→ À faire
#1 D'après l'article sur les plaintes visant l'État gabonais, quelle instance Vincent Bolloré a-t-il décidé de saisir ?
#2 Poursuivez l'article sur les plaintes visant l'État gabonais après sa dernière phrase.

→ Texte à lire
■ ■ ■

Santullo, Bolloré et Attias mettent Ali Bongo dos au mur

Les déboires financiers de l’Etat gabonais semblent s’amonceler au fil des mois. Dettes non payées, retard de paiement des salaires, plaintes devant les tribunaux… C’est ce dernier aspect qui laisse penser à une possible asphyxie prochaine des caisses de l’Etat, au regard de la multitude de procédures judiciaires lancée en son encontre par des partenaires économiques, et non des moindre d’ailleurs, selon l’hebdomadaire Echos du Nord.

Signant son grand retour dans les kiosques à journaux, l’hebdomadaire dans son N° 456 de ce lundi 21 août, revient sur les plaintes déposées devant les tribunaux français par Vincent Bolloré, Guido Santullo et Richard Attias.

Revenant tout d’abord sur le cas Vincent Bolloré, Echos du Nord nous apprend que le puissant homme d’affaire français a «décidé de saisir la cour d’arbitrage de Paris pour confondre le gouvernement de la junte sur le non-respect de la convention d’exploitation du port d’Owendo signée en 2007, entre son groupe et le gouvernement gabonais».

En effet, la mise à contribution d’un nouvel opérateur pour la construction d’un autre port a créé «un climat concurrentiel sur les coûts portuaires pour toutes les marchandises entrant et sortant par voie maritime du Gabon à partir de Libreville» ceci en total violation semble t-il de la convention signée entre le gouvernement et Bolloré.

■ ■ ■

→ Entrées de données
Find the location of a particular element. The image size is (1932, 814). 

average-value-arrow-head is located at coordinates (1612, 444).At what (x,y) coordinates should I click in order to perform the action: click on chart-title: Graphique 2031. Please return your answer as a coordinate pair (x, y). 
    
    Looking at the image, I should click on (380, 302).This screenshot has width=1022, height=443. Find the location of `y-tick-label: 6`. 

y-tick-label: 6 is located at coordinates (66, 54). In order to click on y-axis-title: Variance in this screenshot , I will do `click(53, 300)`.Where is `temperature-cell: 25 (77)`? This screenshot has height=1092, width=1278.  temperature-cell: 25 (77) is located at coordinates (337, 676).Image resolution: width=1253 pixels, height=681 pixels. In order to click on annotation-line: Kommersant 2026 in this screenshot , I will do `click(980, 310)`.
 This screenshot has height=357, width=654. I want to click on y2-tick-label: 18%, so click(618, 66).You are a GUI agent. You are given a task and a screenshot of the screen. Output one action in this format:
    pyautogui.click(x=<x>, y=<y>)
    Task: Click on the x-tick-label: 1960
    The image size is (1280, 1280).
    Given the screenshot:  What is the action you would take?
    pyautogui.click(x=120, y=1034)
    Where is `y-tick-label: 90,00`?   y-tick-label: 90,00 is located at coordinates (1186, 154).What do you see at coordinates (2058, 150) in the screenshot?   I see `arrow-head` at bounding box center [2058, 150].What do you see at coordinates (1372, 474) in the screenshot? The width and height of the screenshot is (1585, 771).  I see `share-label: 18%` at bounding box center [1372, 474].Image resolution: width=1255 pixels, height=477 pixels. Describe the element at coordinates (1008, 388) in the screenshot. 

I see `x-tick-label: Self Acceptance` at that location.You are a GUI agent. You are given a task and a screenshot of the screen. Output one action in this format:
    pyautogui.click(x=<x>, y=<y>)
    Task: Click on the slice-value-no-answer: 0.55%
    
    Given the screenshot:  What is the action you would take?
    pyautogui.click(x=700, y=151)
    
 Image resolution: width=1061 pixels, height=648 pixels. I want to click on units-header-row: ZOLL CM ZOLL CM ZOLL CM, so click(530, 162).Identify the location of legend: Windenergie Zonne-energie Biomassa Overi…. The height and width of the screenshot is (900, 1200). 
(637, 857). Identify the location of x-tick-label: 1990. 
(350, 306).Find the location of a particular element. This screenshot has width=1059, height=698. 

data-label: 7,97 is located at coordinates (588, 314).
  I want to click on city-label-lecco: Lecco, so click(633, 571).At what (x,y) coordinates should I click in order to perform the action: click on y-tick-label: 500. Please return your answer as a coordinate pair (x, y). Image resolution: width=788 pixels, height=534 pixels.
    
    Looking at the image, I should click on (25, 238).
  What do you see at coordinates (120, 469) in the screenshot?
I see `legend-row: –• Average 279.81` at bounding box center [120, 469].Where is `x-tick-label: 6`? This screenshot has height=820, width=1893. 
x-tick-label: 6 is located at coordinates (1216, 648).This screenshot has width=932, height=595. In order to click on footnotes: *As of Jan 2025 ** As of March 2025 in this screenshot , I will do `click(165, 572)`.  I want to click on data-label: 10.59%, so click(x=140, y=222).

■ ■ ■

→ Réponses rédigées
#1 La cour d'arbitrage de Paris.

#2
L’autre affaire qui semble causer des insomnies au gouvernement, est celle qui l’oppose à l’homme d’affaire franco-italien, Guido Santullo, qui d’ailleurs a obtenu dernièrement la saisie de certains biens de l’Etat en France. Dernièrement, il a menacé de saisir les recettes pétrolières du pays transitant par l’Hexagone.

Par ailleurs, le cas le plus étonnant est celui de «l’ami» Richard Attias. «Le fondateur du fumeux et éphémère New York Forum Africa réclame à BOA un reliquat de 400 millions de Fcfa. Solde des faramineuses factures de plusieurs milliards de Fcfa que ce consultant adressait au Trésor public gabonais, avant et après chaque édition. Richard Attias a sans doute également perdu les numéros de BOA. Au point de rendre public un litige qui aurait pu trouver une solution entre amis», ironise Echos du Nord.